Every customer is precious.
As a result, many businesses will do anything to retain a customer! Discounts, premium service and upgrades are handed out to make sure customers stay customers. It sounds like good business!
In the early days of any new product, this is a mistake.
New products are in search of their ideal customer profiles. Hopefully you have a hypothesis on who that is before you launch, but as you learn from the launch that will change! Maybe the customer is slightly different than you expected, or perhaps the best customers are a small sub-set of the customers you are targeting.
As products evolve, the right customers come into focus and the product evolves to better serve them. The more you know about how people use the product, and who you want those people to be, the more the product changes. Eventually the product will look a lot different than it did when it started.
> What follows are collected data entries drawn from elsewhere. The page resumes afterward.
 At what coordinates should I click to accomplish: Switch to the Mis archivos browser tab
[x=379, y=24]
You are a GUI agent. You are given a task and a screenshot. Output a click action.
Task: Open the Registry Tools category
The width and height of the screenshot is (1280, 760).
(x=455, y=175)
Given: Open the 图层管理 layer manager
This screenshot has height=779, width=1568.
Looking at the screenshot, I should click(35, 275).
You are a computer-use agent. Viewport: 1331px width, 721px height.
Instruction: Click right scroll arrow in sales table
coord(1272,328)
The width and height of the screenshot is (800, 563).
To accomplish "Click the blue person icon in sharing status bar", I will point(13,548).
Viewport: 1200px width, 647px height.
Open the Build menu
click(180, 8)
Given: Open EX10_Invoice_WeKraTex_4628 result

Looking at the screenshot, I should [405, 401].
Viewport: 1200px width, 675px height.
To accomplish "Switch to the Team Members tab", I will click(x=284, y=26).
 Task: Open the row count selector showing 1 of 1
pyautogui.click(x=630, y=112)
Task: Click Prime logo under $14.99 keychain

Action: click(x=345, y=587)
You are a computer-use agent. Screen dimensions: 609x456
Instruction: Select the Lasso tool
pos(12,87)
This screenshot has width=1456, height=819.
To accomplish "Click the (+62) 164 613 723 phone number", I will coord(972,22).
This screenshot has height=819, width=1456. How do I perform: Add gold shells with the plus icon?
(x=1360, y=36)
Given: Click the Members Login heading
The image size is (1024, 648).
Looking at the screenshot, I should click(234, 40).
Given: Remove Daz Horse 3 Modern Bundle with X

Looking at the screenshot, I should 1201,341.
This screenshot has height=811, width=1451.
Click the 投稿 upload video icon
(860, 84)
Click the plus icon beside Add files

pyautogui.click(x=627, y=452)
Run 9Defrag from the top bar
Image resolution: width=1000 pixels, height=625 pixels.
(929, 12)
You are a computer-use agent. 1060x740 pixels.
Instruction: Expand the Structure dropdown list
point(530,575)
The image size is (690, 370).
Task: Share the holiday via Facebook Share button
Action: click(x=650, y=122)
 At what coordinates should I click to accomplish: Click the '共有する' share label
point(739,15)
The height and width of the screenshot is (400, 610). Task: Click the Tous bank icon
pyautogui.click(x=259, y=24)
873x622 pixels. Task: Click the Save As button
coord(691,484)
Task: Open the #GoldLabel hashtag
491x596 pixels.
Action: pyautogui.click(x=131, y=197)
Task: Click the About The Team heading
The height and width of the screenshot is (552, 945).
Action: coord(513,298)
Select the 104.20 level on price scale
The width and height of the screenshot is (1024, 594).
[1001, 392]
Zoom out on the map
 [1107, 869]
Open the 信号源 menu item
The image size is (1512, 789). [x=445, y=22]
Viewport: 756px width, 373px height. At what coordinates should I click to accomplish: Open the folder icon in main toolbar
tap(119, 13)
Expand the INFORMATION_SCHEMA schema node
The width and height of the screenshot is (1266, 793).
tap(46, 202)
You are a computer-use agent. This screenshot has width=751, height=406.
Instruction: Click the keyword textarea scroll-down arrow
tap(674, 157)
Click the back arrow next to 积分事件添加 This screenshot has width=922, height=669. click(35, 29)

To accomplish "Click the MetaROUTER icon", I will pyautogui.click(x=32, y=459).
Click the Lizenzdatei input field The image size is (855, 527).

The biggest danger is that these teams still try to hold on to every customer as hard as they can. Even though the ideal customer profile is shifting, and even though the product is evolving, they don’t want to let go of any customers.
This leads to a big problem. You have a growing list of customers who are not in your ideal customer profile, and you need to support them even though the product and business is moving away from them. It becomes like maintaining multiple product lines as the main product becomes so different from what these mis-matched customers initially wanted.
Instead, you need to fire those customers.
It sounds strange to talk about firing customers. All businesses fire employees, but there is something special about customers. Customers might stop using a product, but a business stopping a customer? That feels odd.
Regardless, you absolutely need to do it. The cost of dragging all these mis-matched customers along with you is far too high. The velocity and focus you need is lost the minute you try to serve two audiences, and as it becomes clear a customer doesn’t fit your ideal profile you need to let them go.
You don’t need to be mean! Thank them for being a customer, give them a full refund and explain you aren’t offering the product they wanted anymore. While it might be painful, focus always is.
Firing customers might mean you go through a lot of customers to find a small group with the ideal profile. You might fire 20 customers to get to only 5 that are the right profile! Those 5 ideal customers are gold for you, as you can use them as a prototype to build your business. The 20 customers you had to fire aren’t wasted time, they were just steps on the learning curve for you.
Of course there are other reasons you might fire customers, including verbal abuse. There are some customers that are not worth retaining because they verbally abuse you, your team or your partners. I’ve been there and listened to someone scream obscenities at me for entire meetings. Life is too short to put yourself in these situations, and you should fire them no matter how much revenue they provide.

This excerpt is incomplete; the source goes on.